What you will do =>
Print nothing except the lines of the listing below from the line with "At what coordinates should I click to accomplish: Switch" to the line with "Task: Click the checkmark", each exactly as written, both ends included.

Records =>
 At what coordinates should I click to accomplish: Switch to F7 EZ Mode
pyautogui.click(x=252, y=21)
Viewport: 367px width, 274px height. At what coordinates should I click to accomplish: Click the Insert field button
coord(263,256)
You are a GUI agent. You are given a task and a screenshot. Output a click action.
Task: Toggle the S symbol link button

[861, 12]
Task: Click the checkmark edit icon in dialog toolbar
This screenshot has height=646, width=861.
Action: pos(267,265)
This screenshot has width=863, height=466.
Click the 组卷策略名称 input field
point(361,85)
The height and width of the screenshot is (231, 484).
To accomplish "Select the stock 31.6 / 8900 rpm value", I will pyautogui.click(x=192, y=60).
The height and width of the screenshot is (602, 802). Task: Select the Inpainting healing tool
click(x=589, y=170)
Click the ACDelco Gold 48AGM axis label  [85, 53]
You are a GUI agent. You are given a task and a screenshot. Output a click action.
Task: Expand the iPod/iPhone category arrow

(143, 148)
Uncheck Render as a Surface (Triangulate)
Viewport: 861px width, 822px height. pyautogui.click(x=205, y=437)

==

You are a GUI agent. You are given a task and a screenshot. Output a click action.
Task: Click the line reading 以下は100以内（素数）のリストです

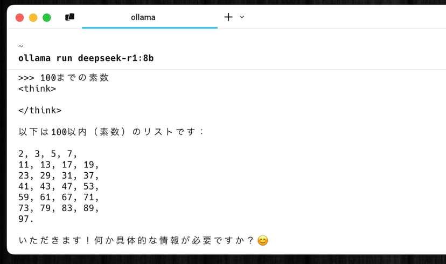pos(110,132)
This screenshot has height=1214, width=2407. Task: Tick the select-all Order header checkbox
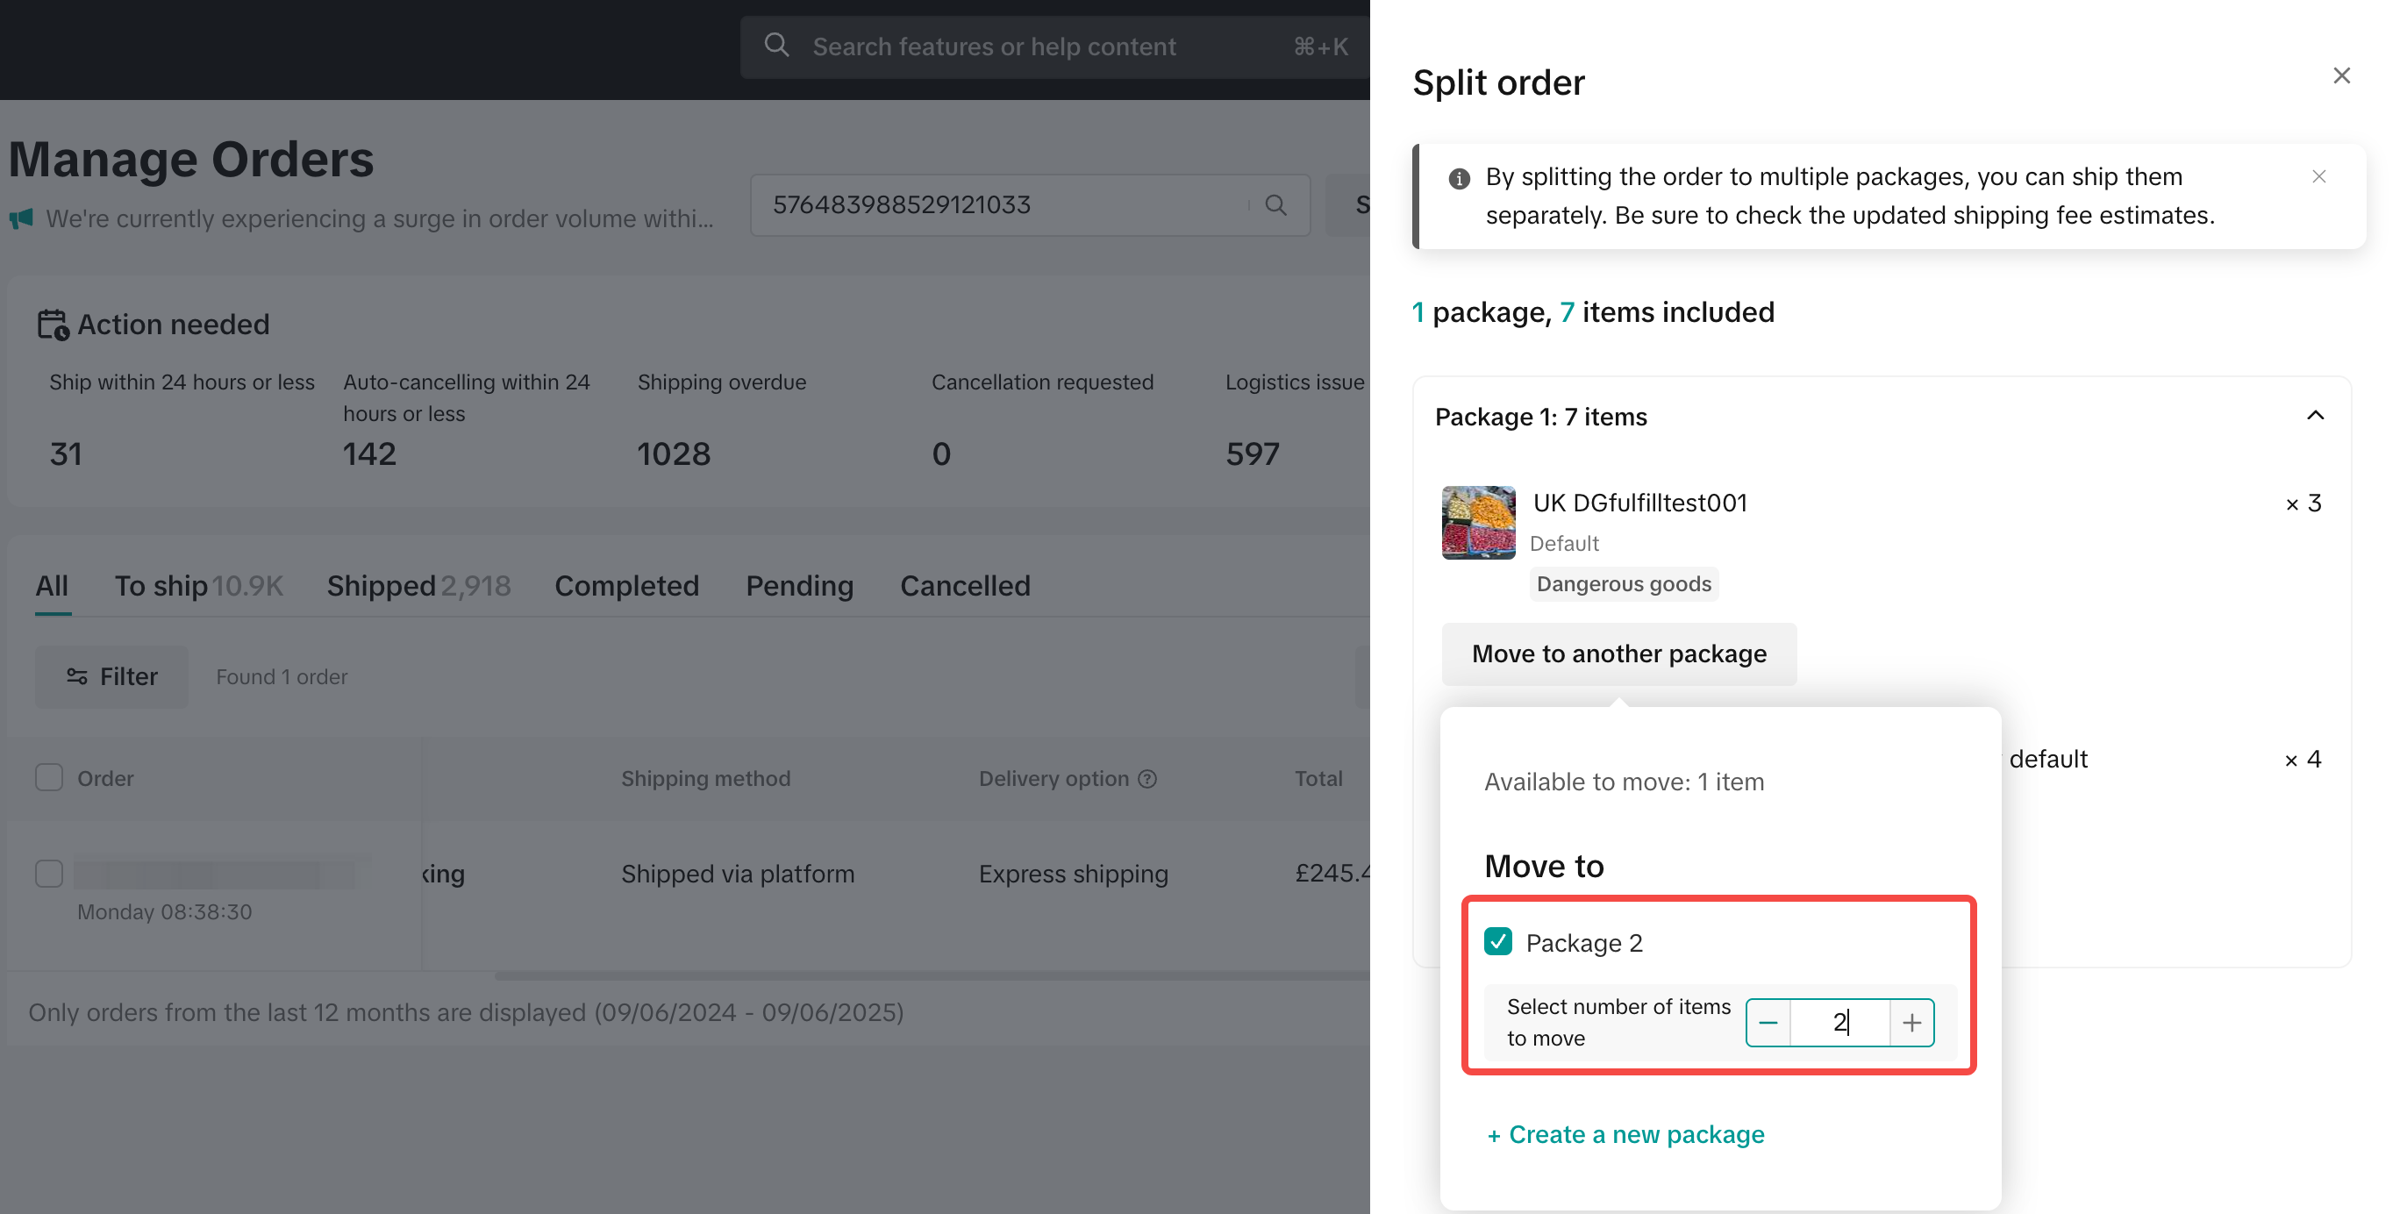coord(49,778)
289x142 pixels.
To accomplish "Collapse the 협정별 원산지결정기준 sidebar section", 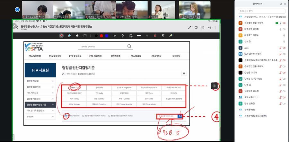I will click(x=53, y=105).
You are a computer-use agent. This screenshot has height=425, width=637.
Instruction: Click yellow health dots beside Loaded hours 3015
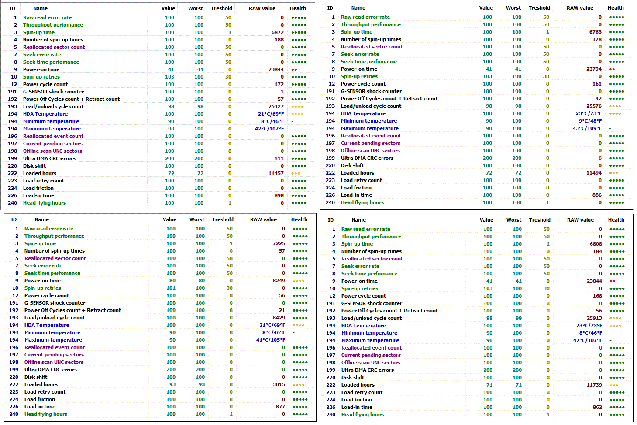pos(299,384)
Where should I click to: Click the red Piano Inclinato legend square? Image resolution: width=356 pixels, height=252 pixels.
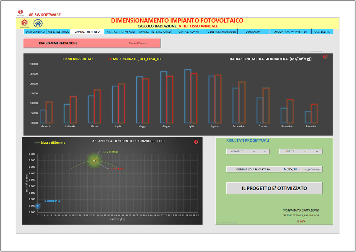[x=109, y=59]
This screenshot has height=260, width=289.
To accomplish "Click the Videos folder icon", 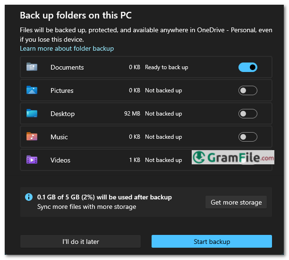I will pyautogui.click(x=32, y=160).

--

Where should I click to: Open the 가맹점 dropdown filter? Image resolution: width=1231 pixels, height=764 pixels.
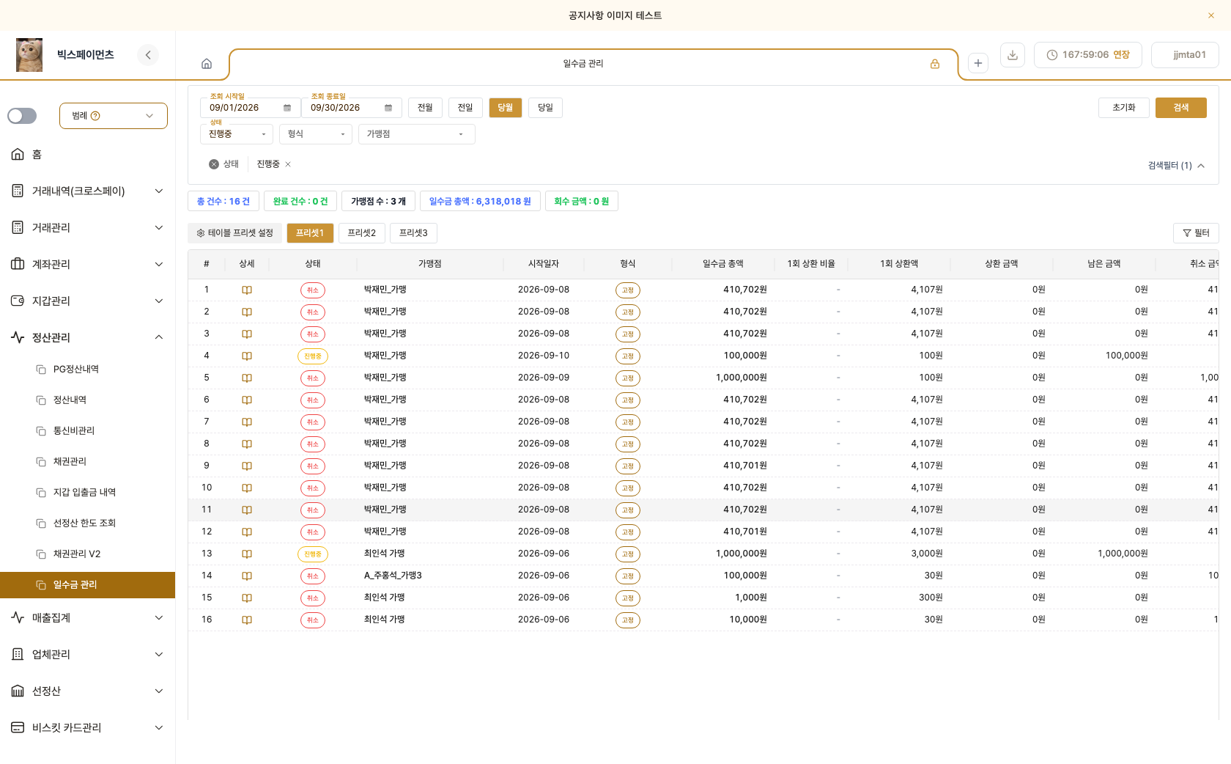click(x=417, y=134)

Expected answer =>
 At what coordinates should I click to accomplish: Switch to F7 EZ Mode
pyautogui.click(x=252, y=21)
Viewport: 367px width, 274px height. At what coordinates should I click to accomplish: Click the Insert field button
coord(263,256)
You are a GUI agent. You are given a task and a screenshot. Output a click action.
Task: Toggle the S symbol link button

[861, 12]
Task: Click the checkmark edit icon in dialog toolbar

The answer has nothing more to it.